Puede ser el vencejo, esa ave también muy aérea, que traga insectos, fornica, duerme y despierta en pleno vuelo, como una defensa contra la amenaza que significa colocar un pie en la tierra y los árboles controlados por el hombre. Por eso brinco, abro la gaveta y saco binoculares: allá en el círculo de mi visión ampliada, tal vez jadea el Avecica desterratum. ¿Será o no será? ¿O se trata quizás de cualquier otra criatura del destierro, que caza la sobrevida donde y como puede.
¿Cuál es el caso-drama del avecica? Uno bien triste, aun cuando la historia se mueve repleta de casos tristes. Era un ave excesiva y confiadamente terrestre: uno) se alimentaba de gusanos que encontraba bajo las piedras, dos) anidaba en las raíces de los árboles, para evitar caídas y otros accidentes, tres) copulaba sin falta sobre la hojarasca otoñal, a impulsos repetidos y con estremecimientos tan terrenales como los de Adán y Eva y cuatro) emitía trinos que o bien imitaban el agua en cascada, la pisada de cuadrúpedos, el bramido de algún rumiante o el aleteo de algunas aves (lo que constituía a la vez un mecanismo mimético de defensa).

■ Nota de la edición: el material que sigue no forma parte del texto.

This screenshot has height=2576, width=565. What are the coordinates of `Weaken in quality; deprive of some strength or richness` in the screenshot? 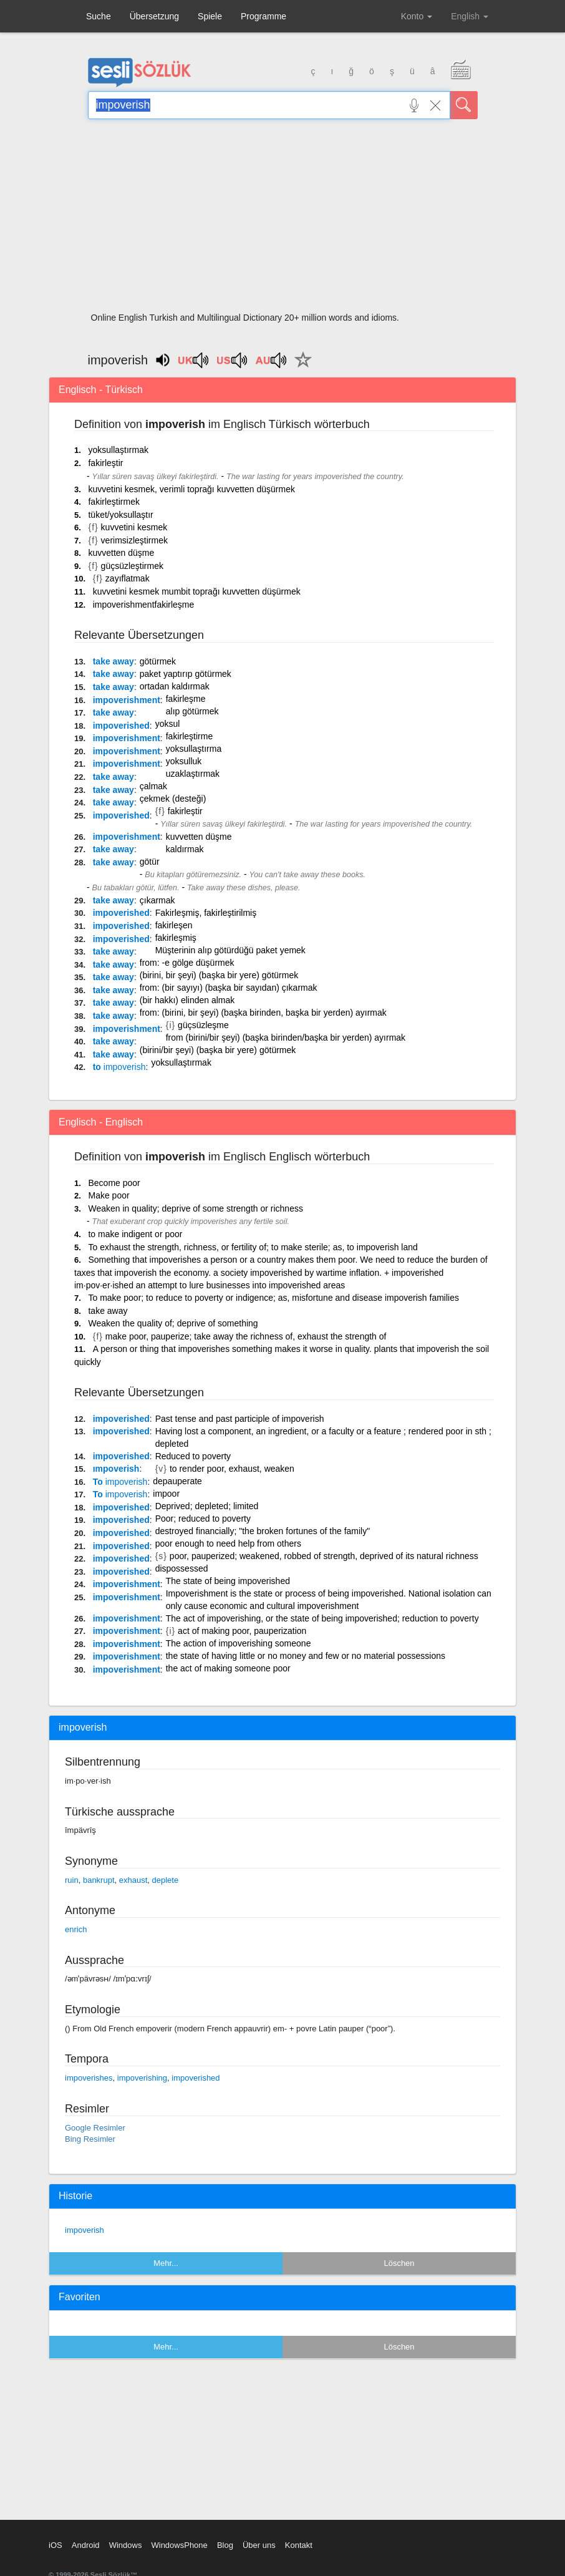 It's located at (195, 1208).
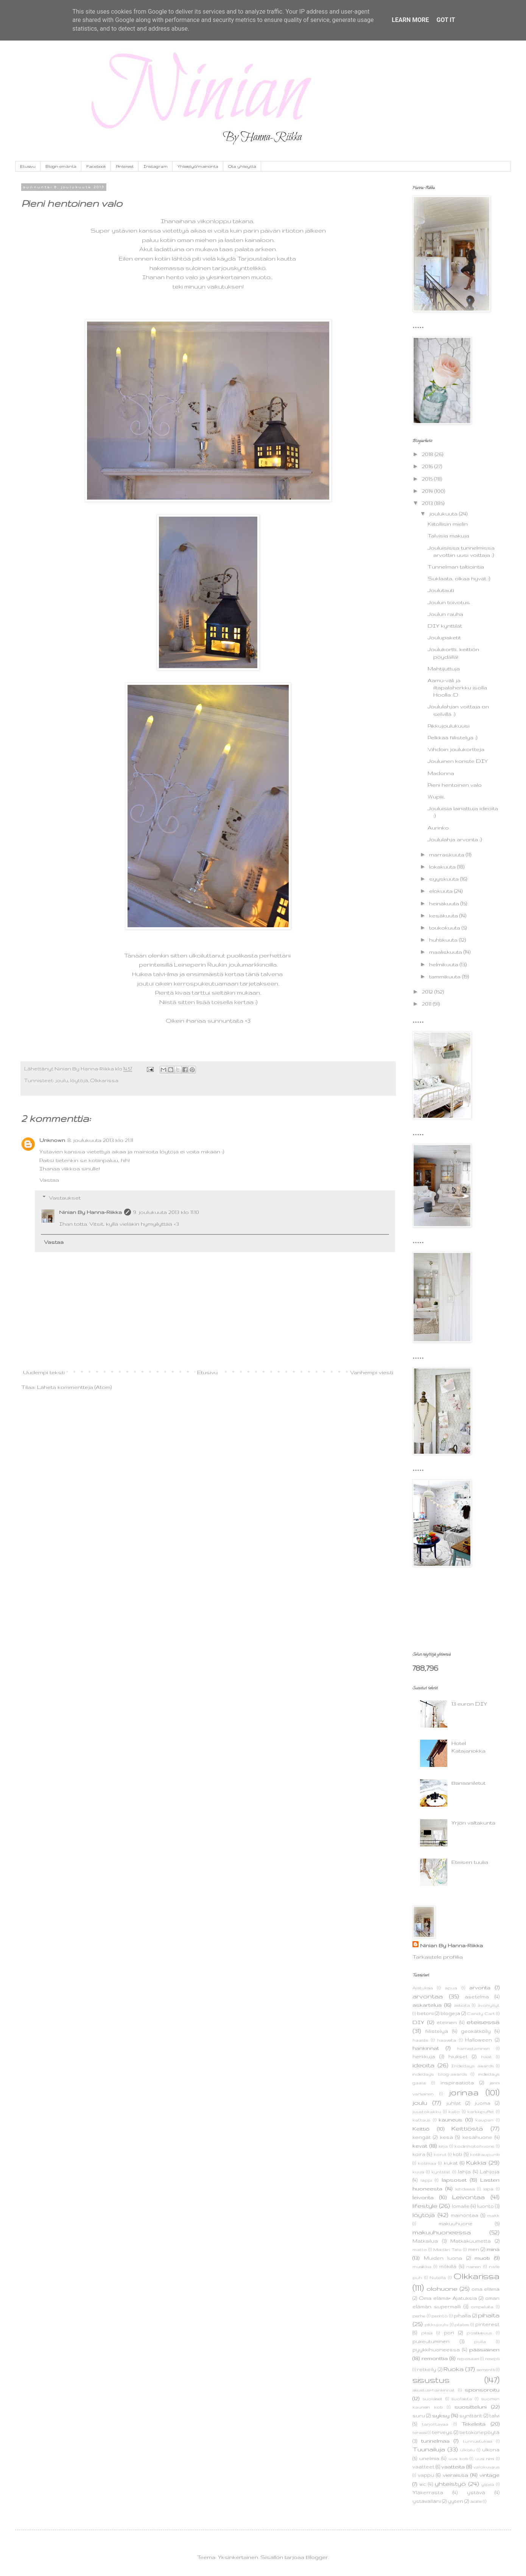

Mas el animalito, en su diseño morfogenético arrastraba un defecto imperdonable: lucía en la cola una fusilante pluma roja que indefectiblemente legaba a la progenie. Tal pluma se convirtió en lastre mortal a partir del siglo XVIII, más exactamente en l790, cuando la moda cruzó los mares y llegó a América, bien pasando por Europa, o desde Europa pasando por los esclavos en tránsito.
La caza del avecica se hizo desenfrenada. No hubo dama de Norte, Sur o Centroamérica, incluidas Las Antillas, que no pusiera en juego una partícula de su fortuna y honor para conseguir la purpúrea distinción. Gran parte de ellas vio satisfecha su ambición. Pero ninguna de esas beldades, atareadas en adornarse con su rubí animal, calculó que la población de sombreros emplumados aumentó en esa época en la misma proporción que disminuyó el avecica (sin contar los millares de nidos huérfanos, abandonados en los pantanos y ciénagas de esos dilatados territorios). Tampoco ningún ilustrado, distinguido y entusiasmado caballero de aquel infausto lustro cayó en la cuenta. Los paseos, las ramblas, los bulevares, las alamedas, se vieron aun más engalanados durante las rondas dominicales, con señoritas y señoras divinamente ataviadas y señoritos y señores pródigos en elogios y requiebros.
Entonces la especie, gracias a su flexibilidad y adaptabilidad, así como a su incontenible terror, levantó el vuelo. A la cópula sobre la hojarasca, la sustituyó un gélido orgasmo a la altura de los cirrocúmulos. Al nido entre raíces, un nido que lleva a cuestas en verano. Y el mimetismo canoro se redujo a un ruido poco armonioso que recuerda el motor de los aviones.
¿Y cómo se alimenta? Eso es otra demostración de las sutiles tramas que nos vinculan (y también separan). Es evidente que su metabolismo logra extraer algunas sofisticadas proteínas y calorías a los líquidos que yo y otros distraídos dejamos evaporar en los calderos.
Hoy, como otras veces, me siento de veras dialécticamente asociado al desterrado de hace dos siglos, mientras soplo sobre el plato y trago, sorbo a sorbo, el resto hirviente de mi sopa.